I have a quick question:

Why exactly is the mini-35 adapter an immediate throwaway because of the "type" of production? What makes a documentary different from a drama, in regard to image quality? All else being equal, I would assume that the more filmic a documentary appears, the better it will be received.

I guess I understand about having the 1st AC for focus needs, but not 100% of the time.

Take for instance stand-ups and sit-downs: the focus remains essentially the same, and I don't think anyone would argue that the film lenses don't make those particular elements much more appealing to the eye by eliminating distracting background elements and creating a more texturized image for long interview segments.
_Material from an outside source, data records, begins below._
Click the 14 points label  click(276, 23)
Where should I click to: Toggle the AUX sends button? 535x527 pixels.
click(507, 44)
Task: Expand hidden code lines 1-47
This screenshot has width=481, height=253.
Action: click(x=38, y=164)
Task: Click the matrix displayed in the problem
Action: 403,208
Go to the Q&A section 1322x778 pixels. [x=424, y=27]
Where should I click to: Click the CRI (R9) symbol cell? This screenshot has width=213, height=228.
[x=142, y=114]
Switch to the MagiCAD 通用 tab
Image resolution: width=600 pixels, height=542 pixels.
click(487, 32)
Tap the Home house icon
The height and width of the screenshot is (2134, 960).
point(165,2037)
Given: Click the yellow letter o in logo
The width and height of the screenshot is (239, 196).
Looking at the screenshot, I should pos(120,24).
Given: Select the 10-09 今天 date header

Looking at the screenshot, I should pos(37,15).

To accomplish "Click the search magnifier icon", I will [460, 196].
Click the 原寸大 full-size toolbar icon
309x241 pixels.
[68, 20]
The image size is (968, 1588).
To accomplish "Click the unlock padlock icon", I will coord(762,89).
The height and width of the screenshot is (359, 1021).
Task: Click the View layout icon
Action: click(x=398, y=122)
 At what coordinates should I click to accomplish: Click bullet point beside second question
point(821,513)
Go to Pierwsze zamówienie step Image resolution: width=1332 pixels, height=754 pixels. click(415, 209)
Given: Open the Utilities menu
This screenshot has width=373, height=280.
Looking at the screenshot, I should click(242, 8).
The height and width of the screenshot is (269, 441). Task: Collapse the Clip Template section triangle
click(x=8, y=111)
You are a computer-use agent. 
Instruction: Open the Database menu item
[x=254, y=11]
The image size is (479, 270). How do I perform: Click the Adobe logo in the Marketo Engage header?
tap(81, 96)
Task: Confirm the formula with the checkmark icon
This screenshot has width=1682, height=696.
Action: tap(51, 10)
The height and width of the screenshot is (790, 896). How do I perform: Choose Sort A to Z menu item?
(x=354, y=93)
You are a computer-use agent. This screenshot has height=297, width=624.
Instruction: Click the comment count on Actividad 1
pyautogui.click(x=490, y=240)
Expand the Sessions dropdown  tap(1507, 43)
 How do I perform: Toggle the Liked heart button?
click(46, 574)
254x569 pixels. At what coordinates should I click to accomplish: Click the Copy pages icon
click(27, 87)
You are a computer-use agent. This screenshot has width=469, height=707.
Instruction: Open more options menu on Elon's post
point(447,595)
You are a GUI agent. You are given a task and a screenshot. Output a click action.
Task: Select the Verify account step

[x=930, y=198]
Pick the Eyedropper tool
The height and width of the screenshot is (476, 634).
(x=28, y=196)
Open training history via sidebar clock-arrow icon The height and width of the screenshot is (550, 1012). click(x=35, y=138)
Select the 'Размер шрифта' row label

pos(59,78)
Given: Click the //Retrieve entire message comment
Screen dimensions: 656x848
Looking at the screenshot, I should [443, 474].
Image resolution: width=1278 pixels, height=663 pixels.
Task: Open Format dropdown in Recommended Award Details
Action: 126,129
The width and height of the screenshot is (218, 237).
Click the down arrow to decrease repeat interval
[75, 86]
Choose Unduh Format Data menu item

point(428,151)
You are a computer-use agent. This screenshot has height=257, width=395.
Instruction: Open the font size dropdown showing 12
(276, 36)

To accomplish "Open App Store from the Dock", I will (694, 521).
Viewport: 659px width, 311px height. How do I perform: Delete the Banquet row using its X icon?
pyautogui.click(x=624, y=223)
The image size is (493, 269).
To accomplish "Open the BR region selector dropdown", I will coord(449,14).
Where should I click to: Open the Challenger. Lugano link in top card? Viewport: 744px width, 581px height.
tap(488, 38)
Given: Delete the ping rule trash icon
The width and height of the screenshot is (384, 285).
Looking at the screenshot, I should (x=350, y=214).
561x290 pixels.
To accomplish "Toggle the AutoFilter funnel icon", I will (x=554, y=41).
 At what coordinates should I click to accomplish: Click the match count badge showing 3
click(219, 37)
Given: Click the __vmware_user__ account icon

No AC needed for interviews!

(Note that I completely agree that this would be impractical on a run-and-gun shoot, but even most run-and-gun shoots take time to interview their subjects, shoot establishing shots, etc. ESPECIALLY since you're not concerned with mixing different qualities of footage, AND that you want to acheive certain looks. Why just throwaway the wonderful opportunities gained through shooting with a decreased DOF and that sweet filmic look?)

Thoughts?

I guess I'm of the opinion that regardless of the "type" of project, the image should look as brilliant as possible, given the specific set of circumstances of course.

The EASY way would be to just say "don't use the Mini35 it because you're shooting a documentary and documentaries can look less than perfect as long as the subject is sufficiently intriguing," but why not try for both an intriguing subject AND brilliant cinematography, if at all possible?

Cheers!

Jim

Edited by Jim McMahon, 05 July 2006 - 02:37 PM.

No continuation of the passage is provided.